# How was original Aurora cellophane applied?



## fantasymodeler (Nov 28, 2004)

Does anyone out there know how the original pre-1970's Aurora kit cellophane (not the later shrinkwrap) was applied? I have several original Aurora's where the cellophane has stuck to the front. That's not an issue for me as I don't plan on opening them. But on a few (Flying Sub for one), not only is the cellophane stuck to the front, but there's a line impressed in the cellophane down the front, about 1/8" wide, like a wheel of some kind was used at the factory as part of the machinery that attached and/or sealed the cellophane. It's subtle and you can best see it if you hold the box at an angle. Also, it's not on all the cellophane-wrapped kits. Any input on the cellophane application process from an Aurora guru or two (and you know who you are) would be appreciated. Thanks!


----------



## BatToys (Feb 4, 2002)

Colonge companies like Issy Mikake still use cello wrapping gift box style like Aurora. I wish Round 2 and Moebius would still use cello for certain kits like the Batmobile.


----------



## Auroranut (Jan 12, 2008)

I personally haven't seen a sealed Aurora with a line down the front- they usually have an overlapping seal down the back....

Chris.


----------



## Desslock (Mar 5, 2011)

Maybe a previous purchaser added new sealing wrapping to sell it as MISB? I don't know if that's even possible or practicable, but I always wonder if all the mint sealed boxes are legit.


----------



## 1bluegtx (Aug 13, 2004)

fantasymodeler said:


> Does anyone out there know how the original pre-1970's Aurora kit cellophane (not the later shrinkwrap) was applied? I have several original Aurora's where the cellophane has stuck to the front. That's not an issue for me as I don't plan on opening them. But on a few (Flying Sub for one), not only is the cellophane stuck to the front, but there's a line impressed in the cellophane down the front, about 1/8" wide, like a wheel of some kind was used at the factory as part of the machinery that attached and/or sealed the cellophane. It's subtle and you can best see it if you hold the box at an angle. Also, it's not on all the cellophane-wrapped kits. Any input on the cellophane application process from an Aurora guru or two (and you know who you are) would be appreciated. Thanks!

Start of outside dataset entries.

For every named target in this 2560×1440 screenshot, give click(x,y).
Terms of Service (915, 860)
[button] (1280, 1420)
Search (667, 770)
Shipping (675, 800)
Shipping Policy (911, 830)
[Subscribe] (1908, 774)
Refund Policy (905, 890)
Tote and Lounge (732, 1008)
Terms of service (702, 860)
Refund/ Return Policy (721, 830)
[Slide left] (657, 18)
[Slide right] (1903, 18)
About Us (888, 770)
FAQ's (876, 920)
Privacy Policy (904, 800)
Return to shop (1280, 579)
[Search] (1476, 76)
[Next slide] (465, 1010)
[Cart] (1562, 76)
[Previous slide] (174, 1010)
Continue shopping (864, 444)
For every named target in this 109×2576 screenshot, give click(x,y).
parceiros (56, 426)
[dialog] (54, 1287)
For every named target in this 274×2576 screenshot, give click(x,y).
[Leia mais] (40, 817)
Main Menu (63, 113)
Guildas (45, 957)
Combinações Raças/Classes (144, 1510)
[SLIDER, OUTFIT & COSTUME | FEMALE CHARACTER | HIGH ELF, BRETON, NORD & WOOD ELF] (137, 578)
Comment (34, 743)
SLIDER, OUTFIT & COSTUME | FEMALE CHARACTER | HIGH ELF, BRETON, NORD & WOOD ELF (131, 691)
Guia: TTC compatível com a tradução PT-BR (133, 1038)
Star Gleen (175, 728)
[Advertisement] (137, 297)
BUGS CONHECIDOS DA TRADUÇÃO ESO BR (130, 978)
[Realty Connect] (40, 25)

The clear cellophane came in rolls and was pulled over a couple of rollers in the machine that wrapped the box and folded the ends.Being pulled over the rollers probably left the marks you see.Only U.S. issue kits used the folded cellophane on the boxes,Canadian long box kits used shrink wrap like modern kits do.
BRIAN


----------



## IanWilkinson (Apr 23, 2010)

Im in the UK and ive only seen shrink wrap on the Aurora boxes??.. can some body please post an image of the other wrapping style!.. i would love to see it!..


----------



## Cro-Magnon Man (Jun 11, 2001)

Slightly brittle, sometimes slightly baggy, and like the Bruegman Aurora History book says, made of the same cellophane as on a cigarette packet.


----------



## mcdougall (Oct 28, 2007)

IanWilkinson said:


> Im in the UK and ive only seen shrink wrap on the Aurora boxes??.. can some body please post an image of the other wrapping style!.. i would love to see it!..


Hi Ian...
Although this is the Original Parks Hitler...This is the Old School Shrinkwrap with the seam on the back...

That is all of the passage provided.